> **What this exercise asks**:
1. List every acronym in the passage on cache replacement policies below that names a replacement policy, insertion policy, or proposed mechanism.
2. Answer these questions from the passage on cache replacement policies below, one line each:
(a) How many bits does the work in [14] use to identify blocks with temporal locality?
(b) What does the work in [20] base its reuse distance estimate on?
(c) How many insertion positions can the multi-level decision tree in [24] choose between?
3. Proceed with the passage on cache replacement policies below, starting after its final sentence.

Some applications present special access patterns which are not recency-friendly. Some scanning patterns where the running application has low locality benefit more from MRU replacement policies (and indirectly LRU insertion point), which tend to maintain the oldest blocks in the cache. To deal with this dual behavior of applications, the authors of [15] propose a hybrid replacement policy able to dynamically change between LRU and MRU insertion policies.

In the absence of recency, reuse frequency is a good metric to infer future behavior of a block. Frequently reused blocks are more likely to be accessed sooner than rarely reused ones. LFU algorithms only take into account frequency for their decisions, making them more suitable than LRU in the absence of locality. However, L1 cache is not always able to completely filter temporal locality, which limits the potential benefits of replacement algorithms based only on frequency [5]. Many authors propose hybrid solutions that combine both LRU and LFU policies in different ways [5,14,16–18]. Work in [14] employs one bit to identify blocks with temporal locality (reused) and non-reused blocks are selected first for eviction. LRFU policy [5] implements two priority queues to mix LRU and LFU with different weights. SRRIP [17] implements a replacement algorithm which makes use of reuse frequency for decisions, but still takes into account recency considering that new blocks have a long reuse interval but not the longest. Additionally, works like SBAR [19] or AC [6] propose alternative combinations to the conventional LRU/LFU.

When recency and frequency cannot be captured properly, many authors propose trying to directly estimate reuse distance through alternative mechanisms [20–22]. The work in [20] estimates distance according to the PC that loaded that block. The distance disparity between reads and writes is employed in [21] to dynamically divide cache capacity between loads and stores. The work in [22] assumes that conflict miss detection can also improve replacement policy results.

Some recent works have started exploring the benefits of considering multiple insertion points. In [23], the LRU stack is divided into two partitions, applying a different replacement policy on each side. Different partition sizes are dynamically analyzed through shadow tags. For each partition size, two insertion positions are evaluated, MRU and "partition border". Despite allowing multiple insertion points, this feature is only analyzed after partition size is chosen, meaning the final decision is still bimodal. In [24], the authors propose moving from the bimodal insertion policy of DIP to a multi-level decision tree able to choose between five different insertion positions. Despite relying also on the dynamic selection of the optimal insertion point, the differences with our proposal are clear. They assume a single-core, while our proposal is focused on multi-core chips, where the problem of mutually interfering workloads is much tougher. Their mechanism is not able to detect phase changes after 100 million instructions, which is not the case with workloads like the ones assumed in our work. Our proposal allows insertion at any position, not only a subset. As shown in Figs. 1 and 2, the optimal insertion point is sometimes different to the five positions proposed. Despite claiming their method is adaptive, results seem to show static behavior, which makes the proposal a bit confusing.

> **Extracted records**:
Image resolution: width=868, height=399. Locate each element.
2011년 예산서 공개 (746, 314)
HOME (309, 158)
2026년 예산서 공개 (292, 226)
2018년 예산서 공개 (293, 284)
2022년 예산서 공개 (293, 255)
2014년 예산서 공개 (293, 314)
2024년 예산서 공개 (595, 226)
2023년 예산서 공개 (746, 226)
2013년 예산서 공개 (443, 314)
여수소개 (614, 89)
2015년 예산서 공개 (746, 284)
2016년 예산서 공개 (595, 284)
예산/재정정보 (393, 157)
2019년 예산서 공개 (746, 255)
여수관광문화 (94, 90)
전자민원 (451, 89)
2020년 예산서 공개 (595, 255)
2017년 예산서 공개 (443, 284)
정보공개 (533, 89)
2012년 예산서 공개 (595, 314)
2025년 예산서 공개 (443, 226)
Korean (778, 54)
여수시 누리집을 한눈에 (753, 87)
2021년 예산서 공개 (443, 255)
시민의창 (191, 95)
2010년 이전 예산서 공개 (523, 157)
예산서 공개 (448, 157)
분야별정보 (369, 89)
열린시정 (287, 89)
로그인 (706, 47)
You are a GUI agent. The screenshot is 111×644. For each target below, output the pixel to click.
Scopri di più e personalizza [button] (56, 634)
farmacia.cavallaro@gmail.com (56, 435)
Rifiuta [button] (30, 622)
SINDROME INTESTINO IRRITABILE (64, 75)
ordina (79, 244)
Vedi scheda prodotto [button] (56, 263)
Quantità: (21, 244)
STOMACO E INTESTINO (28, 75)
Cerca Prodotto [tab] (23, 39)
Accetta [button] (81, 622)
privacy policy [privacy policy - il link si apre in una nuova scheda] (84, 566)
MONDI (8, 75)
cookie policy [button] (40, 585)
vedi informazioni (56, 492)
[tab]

> **Exercise answers**:
1. LRU, MRU, LFU, LRFU, SRRIP, SBAR, AC, DIP

2.
(a) One bit.
(b) The PC that loaded the block.
(c) Five.

3.
Many of the policies described in this section are orthogonal and could be implemented to work together. The disparity in implementation overhead also makes it difficult to make a fair comparison. Some of them drastically change the organization of the cache. For these reasons, we have decided to reduce our counterparts to only two, a well-known baseline mechanism and a state-of-the-art proposal with a similar structure and implementation overhead. The two counterparts selected for evaluation are LRU and DRRIP [17] policies. As LRU is the baseline counterpart of most proposed mechanisms (as well as RRIP), comparison of MIP with other proposals could be indirectly performed through these two counterparts (if similar methodology and workloads are employed).

#### 4. Mobile insertion policy (MIP)

This section describes the mechanism that can determine the most suitable insertion position throughout application runtime under constrained cost conditions. Similarly to the set dueling concept [15], for this purpose we measure hit rate in a few dedicated sets, where different insertion positions are employed. The insertion position of the rest of sets is periodically updated according to these estimations. Hit rate estimation is performed through an *N*-bit saturating counter (form 0 to MAX<sub>HR</sub>) which is updated on every access to the set. The counter is decremented or incremented according to the access result (hit or miss). After a fixed number of bank accesses (Update Interval), hit rates are evaluated to implement insertion policy.

The sets in each cache bank are divided into groups of size *N* (*N* being a power of 2). Each group is made up of two set types, evaluation and conventional. The insertion position of evaluation sets is selected with the aim of finding the position providing the optimal hit rate. Conventional sets select their insertion position according to the estimations performed by evaluation sets.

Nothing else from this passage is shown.